Así pues, en una primera aproximación podría decirse que me gusta el Silverberg clásico y me disgusta el Silverberg experimental. Sin embargo la cosa no es tan sencilla, dado que de su primera época presuntamente clásica apenas si conozco unas pocas novelas que, por cierto, me gustaron bastante:Estación Hawksbill, Por el tiempo, El hombre en el laberinto y A través de un billón de años, todas ellas escritas curiosamente a finales de los años ochenta y, teóricamente, sus cantos de cisne como escritor clásico. De su segunda etapa tampoco conozco demasiado, pero lo que he leído - El mundo interior, El hombre estocástico- me ha convencido mucho menos.

Esto en lo que respecta a novelas, ya que dentro de sus relatos también he encontrado un poco de todo, y bastante bueno. Pero como en esta ocasión estoy hablando de una novela, voy a ceñirme a ellas. Y es que, ya lo anticipo, esta división tan tajante entre su etapa clásica y su etapa vanguardista dista de ser tan nítida como pudiera parecer. De hecho, aunqueLas máscaras del tiempo es anterior -por poco- a Estación Hawksbill y al resto de las novelas citadas como clásicas, yo la catalogaría más como vanguardista o experimental, aunque tampoco encaja demasiado bien en este apartado.

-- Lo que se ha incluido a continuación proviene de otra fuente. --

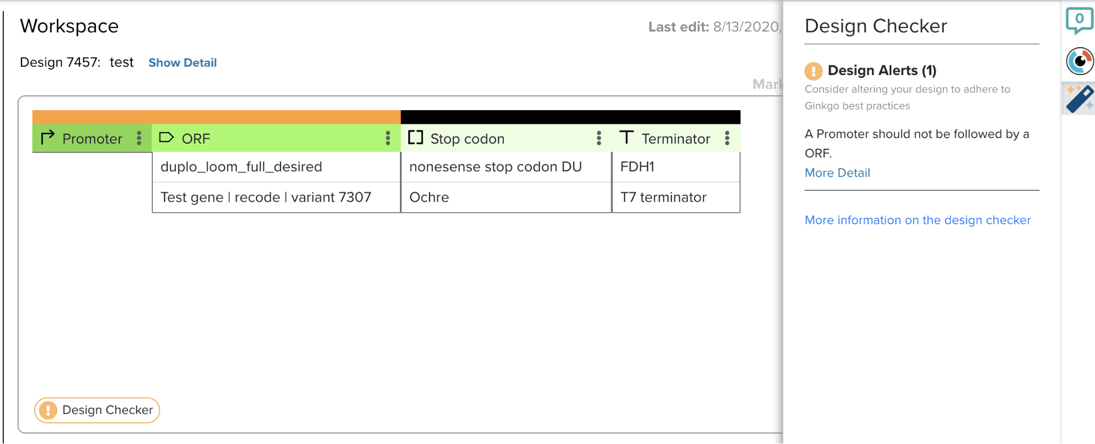This screenshot has width=1095, height=444.
Task: Click the Terminator T-shaped icon
Action: pos(626,137)
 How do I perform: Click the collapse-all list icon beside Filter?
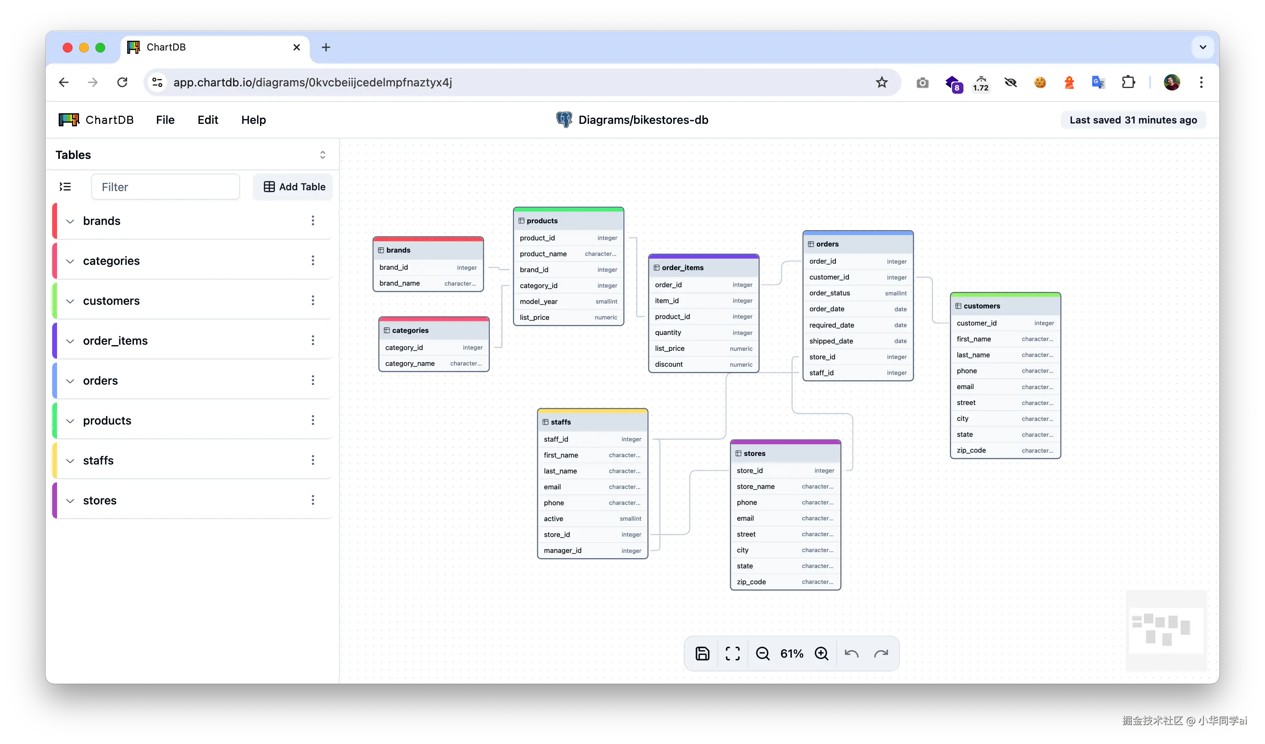65,187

En realidad la encuentro muy sesentera en el sentido peyorativo del término y muy en la onda, según todas las apariencias, de movimientos tales como el hippie y otras tendencias contraculturales que tuvieron entonces su momento de auge para decaer posteriormente de forma irreversible. Dicho con otras palabras me pareció irremisiblemente anticuada, y no porque la acción se desarrolle en 1999, es decir, hace diecisiete años, porque Silverberg no dé ni una respecto a la evolución histórica y tecnológica desde 1968, año en el que fue escrita, hasta 1999, ya que lo sorprendente sería que hubiera acertado. Simplemente, envejeció mucho antes de llegar a este último año.

Por si fuera poco la novela es además muy intimista, algo que siempre he llevado bastante mal, y en realidad tiene bastante poco de ciencia ficción -al menos tal como yo la entiendo- y demasiado de las comeduras de coco de los principales personajes, por lo demás muy poco creíbles.

En cualquier caso, lo más grave de todo es que Silverberg vuelve a incurrir en el mismo error que Heinlein en Forastero en tierra extraña, convertir a un visitante foráneo -tanto da que provenga de la cultura marciana o de mil años en el futuro- en algo parecido a un nuevo Mesías de la época, algo tan resbaladizo que de hecho hizo patinar a estos dos sólidos escritores. Lo siento, pero mezclar la ciencia ficción con la seudoteología nunca me ha gustado, y todavía menos si además se pasa el engrudo resultante por la batidora del nihilismo hippie. Además, ya puestos, Enrique Jardiel Poncela lo hizo bastante mejor treinta y tantos años antes en La tournée de Dios.

Por si fuera poco, el final del plúmbeo argumento es tan precipitado como fallido; da la impresión de que a Silverberg le interesaba el visitante tan sólo para resaltar sus críticas a la sociedad -americana, por supuesto- de su época o, cuanto menos, a los sectores conservadores y burgueses de ésta, de modo que una vez conseguido su objetivo, y aparentemente aburrido de su cargante personaje y sin saber muy bien qué hacer con él, se le quita de en medio de mala manera dejándonos a los lectores con dos palmos de narices y a la novela con cabos sueltos por todos los lados, algo que me suele fastidiar especialmente.

En resumen, Las máscaras del tiempo acabó aburriéndome soberanamente, de modo que pese a no ser demasiado larga para mí fue una auténtica liberación terminarla, aunque fuera echando en falta un auténtico final mínimamente coherente. Nos encontramos, pues, ante un más que evidente pinchazo en hueso de Silverberg, un autor por lo demás irregular y capaz de escribir tanto obras maestras como, tal como ocurrió en este caso, novelas fallidas y aburridas.